DATI FORNITI:
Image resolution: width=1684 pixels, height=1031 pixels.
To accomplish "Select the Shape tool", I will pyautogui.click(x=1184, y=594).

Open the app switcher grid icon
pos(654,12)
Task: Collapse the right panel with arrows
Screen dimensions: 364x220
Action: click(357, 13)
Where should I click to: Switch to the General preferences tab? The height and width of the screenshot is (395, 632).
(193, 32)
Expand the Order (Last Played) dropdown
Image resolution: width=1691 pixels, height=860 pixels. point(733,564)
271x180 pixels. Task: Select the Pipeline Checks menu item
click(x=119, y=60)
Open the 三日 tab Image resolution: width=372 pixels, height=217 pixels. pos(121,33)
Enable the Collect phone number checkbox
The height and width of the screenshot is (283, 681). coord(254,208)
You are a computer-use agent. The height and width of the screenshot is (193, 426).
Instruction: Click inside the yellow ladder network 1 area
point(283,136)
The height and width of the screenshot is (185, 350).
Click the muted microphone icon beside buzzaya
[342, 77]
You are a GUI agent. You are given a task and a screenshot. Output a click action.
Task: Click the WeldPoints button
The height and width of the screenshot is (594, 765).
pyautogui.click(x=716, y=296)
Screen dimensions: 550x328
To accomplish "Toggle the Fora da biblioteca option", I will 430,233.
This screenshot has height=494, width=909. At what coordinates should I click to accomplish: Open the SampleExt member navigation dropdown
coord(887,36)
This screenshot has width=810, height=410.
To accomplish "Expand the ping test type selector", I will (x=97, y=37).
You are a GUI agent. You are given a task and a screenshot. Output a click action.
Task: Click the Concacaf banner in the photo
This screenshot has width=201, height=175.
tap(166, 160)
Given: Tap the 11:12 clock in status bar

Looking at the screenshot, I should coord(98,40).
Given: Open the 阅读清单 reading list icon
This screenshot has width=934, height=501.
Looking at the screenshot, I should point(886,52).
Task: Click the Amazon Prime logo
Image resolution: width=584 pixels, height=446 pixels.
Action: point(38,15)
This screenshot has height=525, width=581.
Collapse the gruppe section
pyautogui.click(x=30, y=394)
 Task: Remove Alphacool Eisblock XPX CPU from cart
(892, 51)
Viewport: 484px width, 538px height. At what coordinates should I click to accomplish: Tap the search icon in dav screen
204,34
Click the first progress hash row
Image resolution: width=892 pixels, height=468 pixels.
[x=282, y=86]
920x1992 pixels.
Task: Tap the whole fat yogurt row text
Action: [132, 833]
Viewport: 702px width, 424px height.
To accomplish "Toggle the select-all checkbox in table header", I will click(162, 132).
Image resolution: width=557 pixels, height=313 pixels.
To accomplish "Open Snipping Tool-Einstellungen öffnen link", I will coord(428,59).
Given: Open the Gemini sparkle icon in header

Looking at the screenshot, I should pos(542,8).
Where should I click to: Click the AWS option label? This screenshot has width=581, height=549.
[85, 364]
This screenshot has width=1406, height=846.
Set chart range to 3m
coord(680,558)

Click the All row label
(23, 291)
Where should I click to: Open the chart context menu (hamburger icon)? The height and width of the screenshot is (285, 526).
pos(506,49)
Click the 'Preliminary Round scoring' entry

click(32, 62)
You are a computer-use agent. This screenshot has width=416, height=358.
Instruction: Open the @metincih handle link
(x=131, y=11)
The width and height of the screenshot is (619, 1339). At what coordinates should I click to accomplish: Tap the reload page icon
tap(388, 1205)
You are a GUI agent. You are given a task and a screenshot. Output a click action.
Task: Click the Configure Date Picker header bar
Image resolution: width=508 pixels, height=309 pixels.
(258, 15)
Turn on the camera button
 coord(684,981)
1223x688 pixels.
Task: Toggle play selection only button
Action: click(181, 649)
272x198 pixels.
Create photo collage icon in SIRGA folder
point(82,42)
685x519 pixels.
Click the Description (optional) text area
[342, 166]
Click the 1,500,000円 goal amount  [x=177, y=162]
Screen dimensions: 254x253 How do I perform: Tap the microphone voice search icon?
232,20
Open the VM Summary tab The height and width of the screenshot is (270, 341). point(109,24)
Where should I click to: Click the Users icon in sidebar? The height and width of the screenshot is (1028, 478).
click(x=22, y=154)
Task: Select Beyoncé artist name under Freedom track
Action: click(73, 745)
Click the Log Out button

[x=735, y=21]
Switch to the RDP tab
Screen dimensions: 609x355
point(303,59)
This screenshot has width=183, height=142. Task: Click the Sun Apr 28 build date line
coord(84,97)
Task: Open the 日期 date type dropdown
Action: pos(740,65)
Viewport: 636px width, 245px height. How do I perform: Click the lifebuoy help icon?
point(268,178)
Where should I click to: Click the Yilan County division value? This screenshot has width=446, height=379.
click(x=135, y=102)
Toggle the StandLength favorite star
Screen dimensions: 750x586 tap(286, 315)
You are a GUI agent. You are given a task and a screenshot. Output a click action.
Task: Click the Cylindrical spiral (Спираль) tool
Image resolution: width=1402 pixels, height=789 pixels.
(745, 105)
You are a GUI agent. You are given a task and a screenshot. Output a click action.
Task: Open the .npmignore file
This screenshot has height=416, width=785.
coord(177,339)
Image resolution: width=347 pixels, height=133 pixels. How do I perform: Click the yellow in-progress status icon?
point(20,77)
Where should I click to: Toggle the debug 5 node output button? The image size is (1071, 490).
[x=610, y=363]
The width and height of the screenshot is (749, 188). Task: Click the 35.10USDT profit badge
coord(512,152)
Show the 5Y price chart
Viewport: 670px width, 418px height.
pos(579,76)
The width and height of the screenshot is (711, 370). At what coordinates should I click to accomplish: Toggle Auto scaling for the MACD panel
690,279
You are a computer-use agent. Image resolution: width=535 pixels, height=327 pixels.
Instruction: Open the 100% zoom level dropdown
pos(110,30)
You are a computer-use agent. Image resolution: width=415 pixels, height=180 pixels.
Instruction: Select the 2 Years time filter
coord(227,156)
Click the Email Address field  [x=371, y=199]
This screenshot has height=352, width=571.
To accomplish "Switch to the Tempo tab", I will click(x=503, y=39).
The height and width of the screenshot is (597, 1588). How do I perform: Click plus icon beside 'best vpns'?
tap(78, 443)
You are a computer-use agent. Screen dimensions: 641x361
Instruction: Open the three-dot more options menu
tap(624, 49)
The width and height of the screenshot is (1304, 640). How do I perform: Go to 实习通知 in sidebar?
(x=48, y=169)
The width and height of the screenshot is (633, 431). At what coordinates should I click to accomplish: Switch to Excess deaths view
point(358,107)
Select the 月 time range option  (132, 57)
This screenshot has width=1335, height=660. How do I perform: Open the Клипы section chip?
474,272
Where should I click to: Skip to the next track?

OBIETTIVO DEL COMPITO:
Riscriva le righe dalla riga con "Screen dimensions: 254x253" alla riga con "Screen dimensions: 750x586 tap(286, 315)", sostituendo "microphone" con "mic" e lasciando invariato tutto il resto. Riporti soltanto queste righe.

RISPOSTA AL COMPITO:
Screen dimensions: 254x253 How do I perform: Tap the mic voice search icon?
232,20
Open the VM Summary tab The height and width of the screenshot is (270, 341). point(109,24)
Where should I click to: Click the Users icon in sidebar? The height and width of the screenshot is (1028, 478).
click(x=22, y=154)
Task: Select Beyoncé artist name under Freedom track
Action: click(73, 745)
Click the Log Out button

[x=735, y=21]
Switch to the RDP tab
Screen dimensions: 609x355
point(303,59)
This screenshot has width=183, height=142. Task: Click the Sun Apr 28 build date line
coord(84,97)
Task: Open the 日期 date type dropdown
Action: pos(740,65)
Viewport: 636px width, 245px height. How do I perform: Click the lifebuoy help icon?
point(268,178)
Where should I click to: Click the Yilan County division value? This screenshot has width=446, height=379.
click(x=135, y=102)
Toggle the StandLength favorite star
Screen dimensions: 750x586 tap(286, 315)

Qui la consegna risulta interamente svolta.